## [Directions]
The line with "Allow selection (353, 1382)" marks the start; write out that line and all following lines through the end of the listing, exactly.
======== Records ========
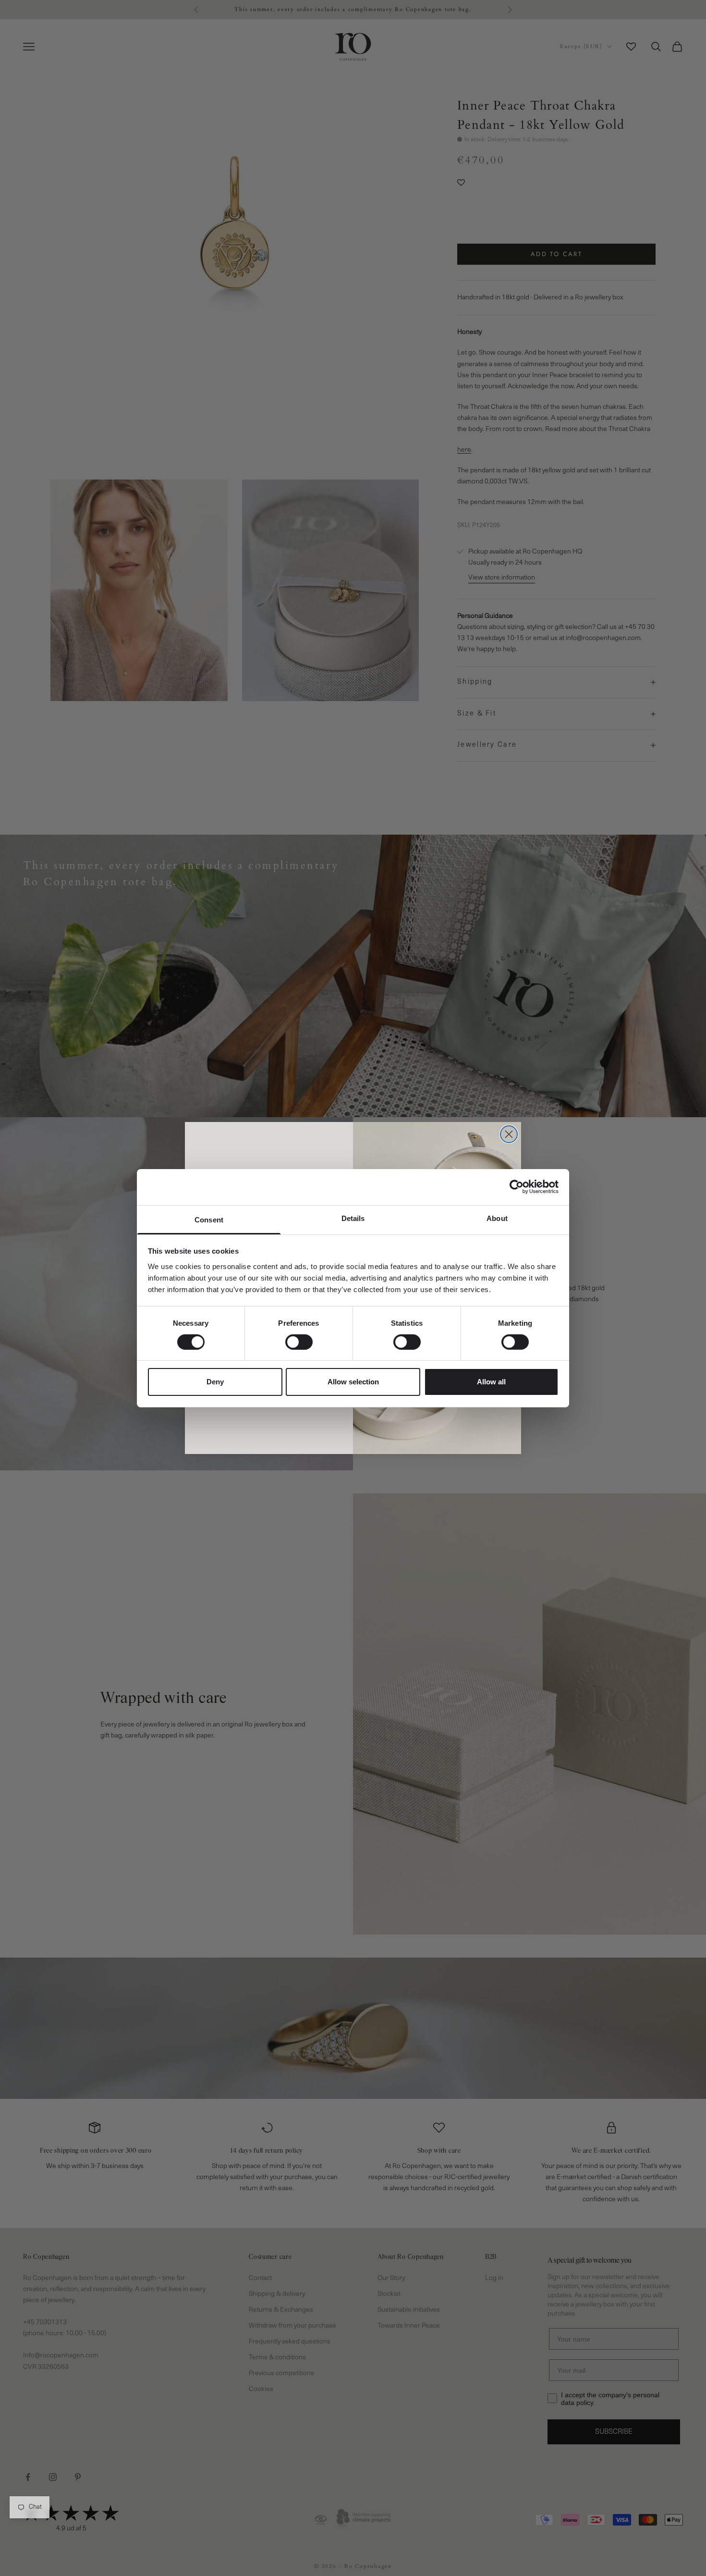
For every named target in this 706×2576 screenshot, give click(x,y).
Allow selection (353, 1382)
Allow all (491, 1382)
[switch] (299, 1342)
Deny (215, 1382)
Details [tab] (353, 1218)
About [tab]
========
## [Written answer]
Allow selection (353, 1382)
Allow all (491, 1382)
[switch] (299, 1342)
Deny (215, 1382)
Details [tab] (353, 1218)
About [tab]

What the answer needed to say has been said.